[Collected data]
--- START ---

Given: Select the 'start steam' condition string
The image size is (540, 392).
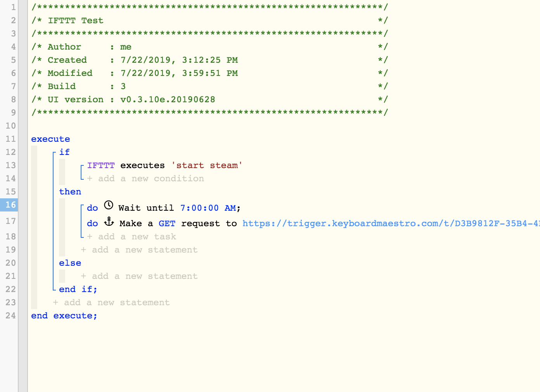Looking at the screenshot, I should pos(207,165).
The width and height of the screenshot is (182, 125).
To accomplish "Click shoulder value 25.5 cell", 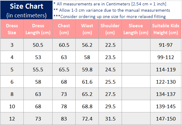I will point(110,82).
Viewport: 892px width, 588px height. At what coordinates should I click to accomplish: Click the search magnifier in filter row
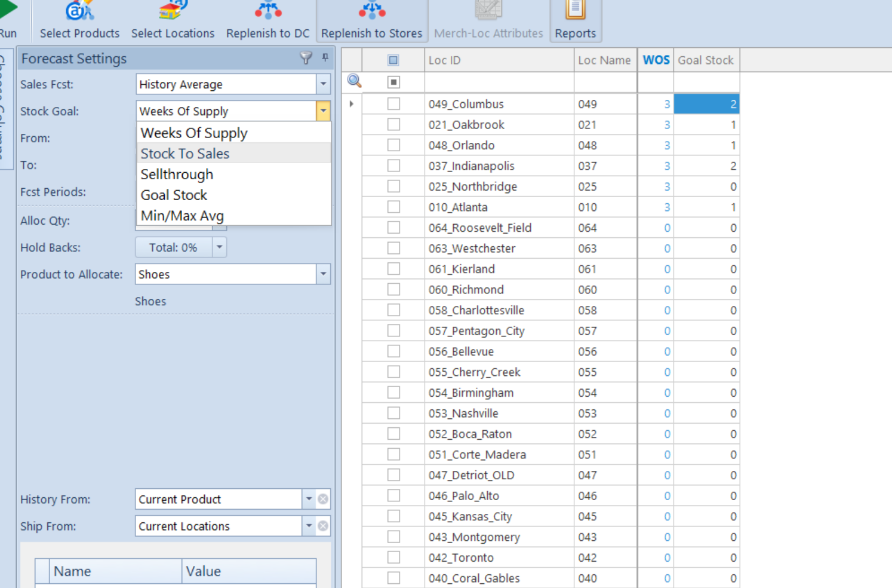354,81
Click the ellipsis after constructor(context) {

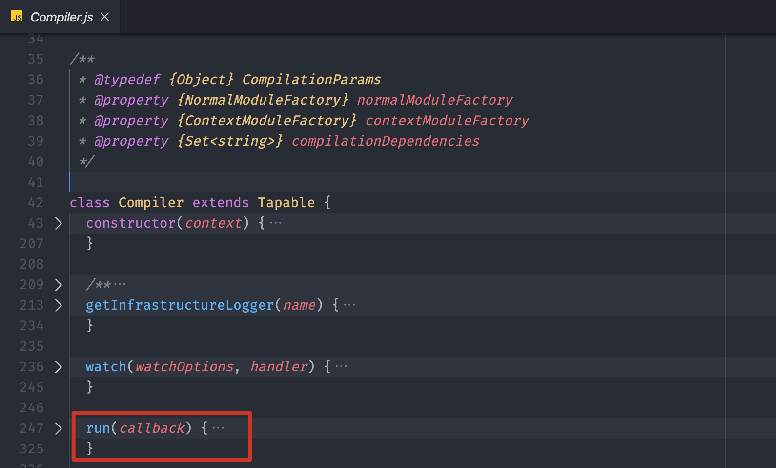(276, 223)
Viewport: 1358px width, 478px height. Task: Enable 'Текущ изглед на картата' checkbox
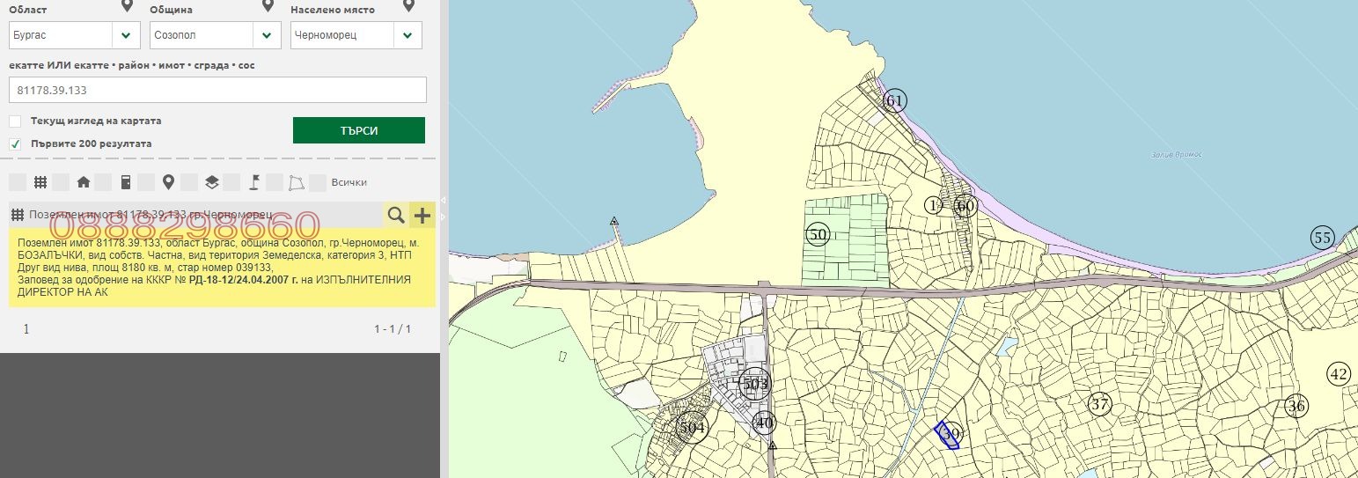click(15, 121)
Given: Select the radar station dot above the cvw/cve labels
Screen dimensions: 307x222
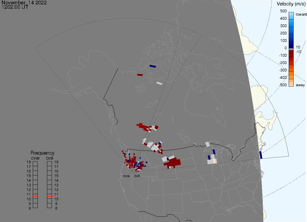Looking at the screenshot, I should [x=132, y=171].
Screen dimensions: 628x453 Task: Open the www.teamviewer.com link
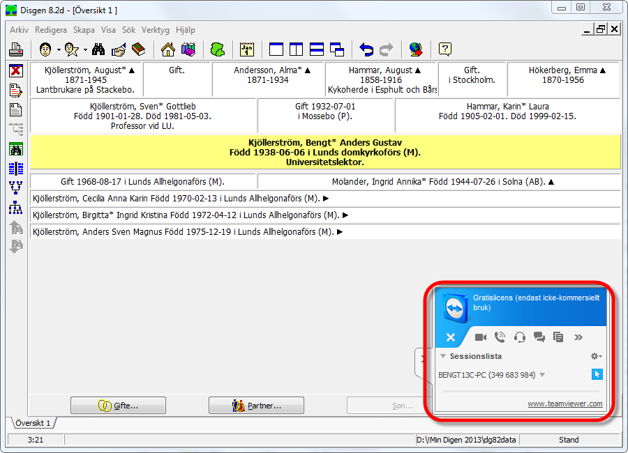[565, 404]
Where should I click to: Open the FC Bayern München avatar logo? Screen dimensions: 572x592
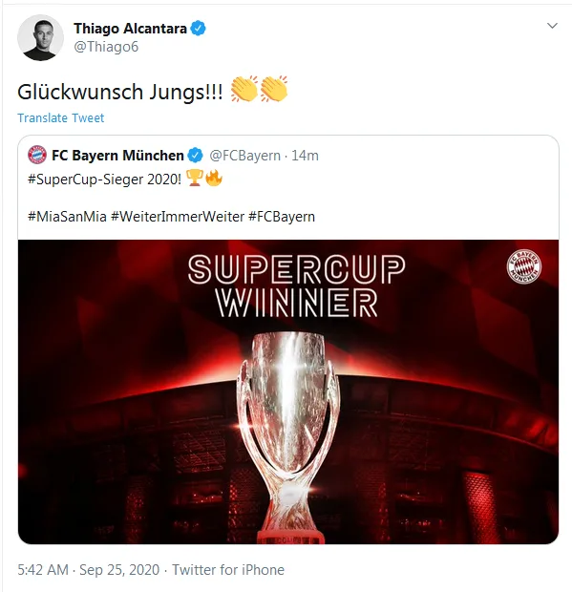pos(37,155)
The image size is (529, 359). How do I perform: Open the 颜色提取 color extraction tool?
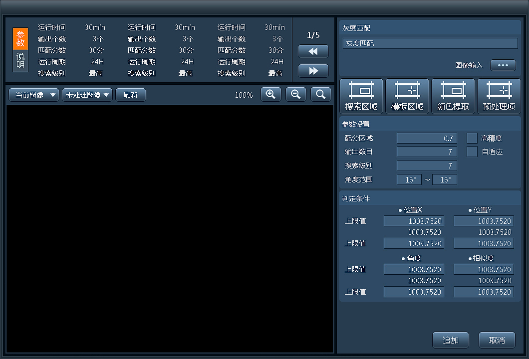(453, 96)
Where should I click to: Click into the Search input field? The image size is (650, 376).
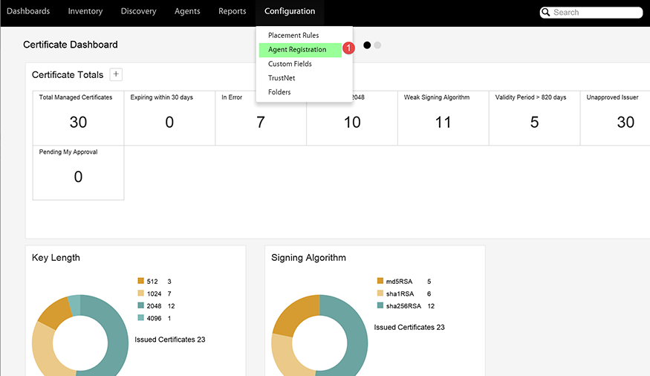594,13
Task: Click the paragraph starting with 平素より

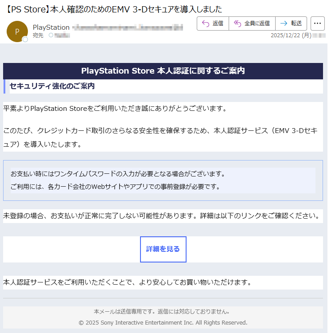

--- END ---

Exercise directions - Each line from the line containing "Screen dimensions: 628x453" through the last line above must be written out exactly, and every picture must be omitted.

Response to this exercise -
Screen dimensions: 628x453 Task: Open the www.teamviewer.com link
[565, 404]
Where should I click to: Open the FC Bayern München avatar logo? Screen dimensions: 572x592
pos(37,155)
The image size is (529, 359). How do I perform: Open the 颜色提取 color extraction tool?
(453, 96)
Where should I click to: Click into the Search input field? The image size is (650, 376).
594,13
Task: Click the paragraph starting with 平素より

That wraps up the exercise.